PROVIDED DATA Block Start

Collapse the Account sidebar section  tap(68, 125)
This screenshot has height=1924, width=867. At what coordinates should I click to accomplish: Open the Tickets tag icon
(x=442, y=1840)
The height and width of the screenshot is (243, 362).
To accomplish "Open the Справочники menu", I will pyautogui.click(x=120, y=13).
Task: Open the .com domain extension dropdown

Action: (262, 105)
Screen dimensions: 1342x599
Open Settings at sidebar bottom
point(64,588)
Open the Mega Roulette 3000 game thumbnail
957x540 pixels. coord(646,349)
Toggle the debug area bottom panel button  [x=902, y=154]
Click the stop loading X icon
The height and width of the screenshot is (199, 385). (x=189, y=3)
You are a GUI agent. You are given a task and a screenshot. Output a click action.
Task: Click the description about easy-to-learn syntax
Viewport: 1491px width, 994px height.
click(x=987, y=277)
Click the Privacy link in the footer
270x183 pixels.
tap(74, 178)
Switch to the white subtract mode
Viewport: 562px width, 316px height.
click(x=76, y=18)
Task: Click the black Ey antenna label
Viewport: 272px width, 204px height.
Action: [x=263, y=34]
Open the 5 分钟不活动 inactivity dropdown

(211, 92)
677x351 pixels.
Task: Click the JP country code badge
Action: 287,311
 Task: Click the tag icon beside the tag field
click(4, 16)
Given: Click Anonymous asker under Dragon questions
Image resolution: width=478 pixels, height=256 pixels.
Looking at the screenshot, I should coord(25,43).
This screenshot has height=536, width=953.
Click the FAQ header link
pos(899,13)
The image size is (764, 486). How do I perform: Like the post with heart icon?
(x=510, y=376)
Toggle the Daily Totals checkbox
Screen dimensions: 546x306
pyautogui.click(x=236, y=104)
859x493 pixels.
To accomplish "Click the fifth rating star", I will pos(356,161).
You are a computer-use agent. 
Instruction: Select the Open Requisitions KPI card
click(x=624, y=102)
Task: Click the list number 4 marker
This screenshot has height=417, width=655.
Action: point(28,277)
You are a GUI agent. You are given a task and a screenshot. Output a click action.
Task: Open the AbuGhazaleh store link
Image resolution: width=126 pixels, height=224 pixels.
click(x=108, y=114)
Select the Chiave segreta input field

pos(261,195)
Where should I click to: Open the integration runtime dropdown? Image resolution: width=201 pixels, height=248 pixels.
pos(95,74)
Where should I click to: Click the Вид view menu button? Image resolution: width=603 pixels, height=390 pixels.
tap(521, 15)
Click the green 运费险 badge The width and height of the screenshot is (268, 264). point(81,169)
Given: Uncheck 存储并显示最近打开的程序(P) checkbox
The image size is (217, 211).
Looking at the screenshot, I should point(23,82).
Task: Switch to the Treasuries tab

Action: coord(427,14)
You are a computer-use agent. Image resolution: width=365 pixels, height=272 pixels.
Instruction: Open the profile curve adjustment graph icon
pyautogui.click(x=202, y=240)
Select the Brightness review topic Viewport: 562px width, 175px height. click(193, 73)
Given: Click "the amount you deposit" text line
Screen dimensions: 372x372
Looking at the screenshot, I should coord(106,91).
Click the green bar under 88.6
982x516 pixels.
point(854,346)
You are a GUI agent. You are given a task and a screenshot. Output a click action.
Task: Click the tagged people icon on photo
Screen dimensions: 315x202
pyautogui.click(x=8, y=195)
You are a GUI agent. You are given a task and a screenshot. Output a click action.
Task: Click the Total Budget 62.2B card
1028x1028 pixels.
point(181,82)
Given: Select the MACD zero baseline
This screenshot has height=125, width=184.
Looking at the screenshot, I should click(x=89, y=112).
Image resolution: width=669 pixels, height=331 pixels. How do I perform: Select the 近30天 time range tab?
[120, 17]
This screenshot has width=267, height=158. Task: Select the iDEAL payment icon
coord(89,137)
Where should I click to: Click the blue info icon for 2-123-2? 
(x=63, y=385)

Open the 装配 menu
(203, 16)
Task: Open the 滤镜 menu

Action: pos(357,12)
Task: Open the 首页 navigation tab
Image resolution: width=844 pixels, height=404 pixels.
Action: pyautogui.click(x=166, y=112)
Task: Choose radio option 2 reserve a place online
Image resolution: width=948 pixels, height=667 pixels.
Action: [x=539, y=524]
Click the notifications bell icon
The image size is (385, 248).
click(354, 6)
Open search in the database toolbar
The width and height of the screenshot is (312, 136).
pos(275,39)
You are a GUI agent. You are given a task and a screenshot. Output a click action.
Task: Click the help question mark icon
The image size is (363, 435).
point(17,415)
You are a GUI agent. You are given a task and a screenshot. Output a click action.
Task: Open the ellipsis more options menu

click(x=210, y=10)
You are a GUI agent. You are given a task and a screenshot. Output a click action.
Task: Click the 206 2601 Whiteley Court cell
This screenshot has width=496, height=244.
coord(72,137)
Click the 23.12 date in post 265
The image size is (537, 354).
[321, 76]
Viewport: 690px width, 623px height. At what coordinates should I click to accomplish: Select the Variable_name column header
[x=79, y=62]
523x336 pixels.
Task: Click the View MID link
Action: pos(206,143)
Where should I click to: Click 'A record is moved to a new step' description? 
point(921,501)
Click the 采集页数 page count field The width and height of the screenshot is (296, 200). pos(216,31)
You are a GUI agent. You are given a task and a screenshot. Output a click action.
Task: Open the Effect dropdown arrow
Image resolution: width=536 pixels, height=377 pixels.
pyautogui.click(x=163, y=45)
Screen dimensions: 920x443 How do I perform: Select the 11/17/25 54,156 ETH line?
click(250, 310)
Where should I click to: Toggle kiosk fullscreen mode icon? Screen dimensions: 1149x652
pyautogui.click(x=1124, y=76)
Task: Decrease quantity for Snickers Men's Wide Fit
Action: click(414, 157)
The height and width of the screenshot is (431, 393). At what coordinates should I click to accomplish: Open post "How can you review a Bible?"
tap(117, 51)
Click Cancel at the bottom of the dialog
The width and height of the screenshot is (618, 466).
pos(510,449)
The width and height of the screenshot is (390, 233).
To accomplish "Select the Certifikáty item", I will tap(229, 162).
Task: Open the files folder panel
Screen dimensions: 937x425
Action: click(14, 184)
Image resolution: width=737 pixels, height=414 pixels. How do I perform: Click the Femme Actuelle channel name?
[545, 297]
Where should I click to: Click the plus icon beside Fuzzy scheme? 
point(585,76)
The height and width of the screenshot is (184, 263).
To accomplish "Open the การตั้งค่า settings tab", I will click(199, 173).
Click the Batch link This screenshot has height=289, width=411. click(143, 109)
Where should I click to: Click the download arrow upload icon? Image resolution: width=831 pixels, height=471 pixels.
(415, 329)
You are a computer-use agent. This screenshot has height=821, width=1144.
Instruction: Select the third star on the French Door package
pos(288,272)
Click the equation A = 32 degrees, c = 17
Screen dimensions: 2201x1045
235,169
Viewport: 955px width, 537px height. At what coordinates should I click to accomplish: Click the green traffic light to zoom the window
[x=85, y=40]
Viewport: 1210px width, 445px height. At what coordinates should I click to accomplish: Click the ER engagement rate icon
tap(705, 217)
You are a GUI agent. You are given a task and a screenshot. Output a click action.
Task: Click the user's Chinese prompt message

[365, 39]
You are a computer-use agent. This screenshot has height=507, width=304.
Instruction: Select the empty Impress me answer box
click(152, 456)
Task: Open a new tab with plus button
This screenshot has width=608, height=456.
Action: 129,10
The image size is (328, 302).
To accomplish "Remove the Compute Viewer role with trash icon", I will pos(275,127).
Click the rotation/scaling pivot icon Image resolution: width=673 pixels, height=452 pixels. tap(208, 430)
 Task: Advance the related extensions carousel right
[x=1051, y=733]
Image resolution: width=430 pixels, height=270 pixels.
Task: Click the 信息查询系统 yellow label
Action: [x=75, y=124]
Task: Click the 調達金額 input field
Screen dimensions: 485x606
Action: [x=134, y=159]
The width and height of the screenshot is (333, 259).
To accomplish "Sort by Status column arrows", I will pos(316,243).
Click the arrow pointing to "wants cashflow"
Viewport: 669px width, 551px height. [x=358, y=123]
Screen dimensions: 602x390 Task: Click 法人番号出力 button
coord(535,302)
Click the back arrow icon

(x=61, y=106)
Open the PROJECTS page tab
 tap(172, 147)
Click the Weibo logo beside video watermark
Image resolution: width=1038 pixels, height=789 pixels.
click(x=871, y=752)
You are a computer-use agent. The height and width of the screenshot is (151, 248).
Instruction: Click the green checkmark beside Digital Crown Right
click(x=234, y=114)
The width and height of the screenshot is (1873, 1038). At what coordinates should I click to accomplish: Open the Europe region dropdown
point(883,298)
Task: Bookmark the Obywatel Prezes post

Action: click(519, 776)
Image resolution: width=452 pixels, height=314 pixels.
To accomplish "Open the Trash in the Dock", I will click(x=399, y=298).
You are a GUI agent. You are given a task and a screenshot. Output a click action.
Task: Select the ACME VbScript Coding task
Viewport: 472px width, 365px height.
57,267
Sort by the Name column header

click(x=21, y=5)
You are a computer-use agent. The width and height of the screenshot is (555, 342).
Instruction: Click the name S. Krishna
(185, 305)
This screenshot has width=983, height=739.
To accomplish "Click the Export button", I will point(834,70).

PROVIDED DATA Block End

## ACTIVITY:
Find the line with "1028x1028 pixels." in the material above. Reproduce it and each line after it up to and including the line with "Task: Click the 206 2601 Whiteley Court cell".

## RESULT BELOW:
1028x1028 pixels.
point(181,82)
Given: Select the MACD zero baseline
This screenshot has height=125, width=184.
Looking at the screenshot, I should click(x=89, y=112).
Image resolution: width=669 pixels, height=331 pixels. How do I perform: Select the 近30天 time range tab?
[120, 17]
This screenshot has width=267, height=158. Task: Select the iDEAL payment icon
coord(89,137)
Where should I click to: Click the blue info icon for 2-123-2? 
(x=63, y=385)

Open the 装配 menu
(203, 16)
Task: Open the 滤镜 menu

Action: pos(357,12)
Task: Open the 首页 navigation tab
Image resolution: width=844 pixels, height=404 pixels.
Action: pyautogui.click(x=166, y=112)
Task: Choose radio option 2 reserve a place online
Image resolution: width=948 pixels, height=667 pixels.
Action: [x=539, y=524]
Click the notifications bell icon
The image size is (385, 248).
click(354, 6)
Open search in the database toolbar
The width and height of the screenshot is (312, 136).
pos(275,39)
You are a GUI agent. You are given a task and a screenshot. Output a click action.
Task: Click the help question mark icon
The image size is (363, 435).
point(17,415)
You are a GUI agent. You are given a task and a screenshot. Output a click action.
Task: Open the ellipsis more options menu

click(x=210, y=10)
You are a GUI agent. You are given a task and a screenshot. Output a click action.
Task: Click the 206 2601 Whiteley Court cell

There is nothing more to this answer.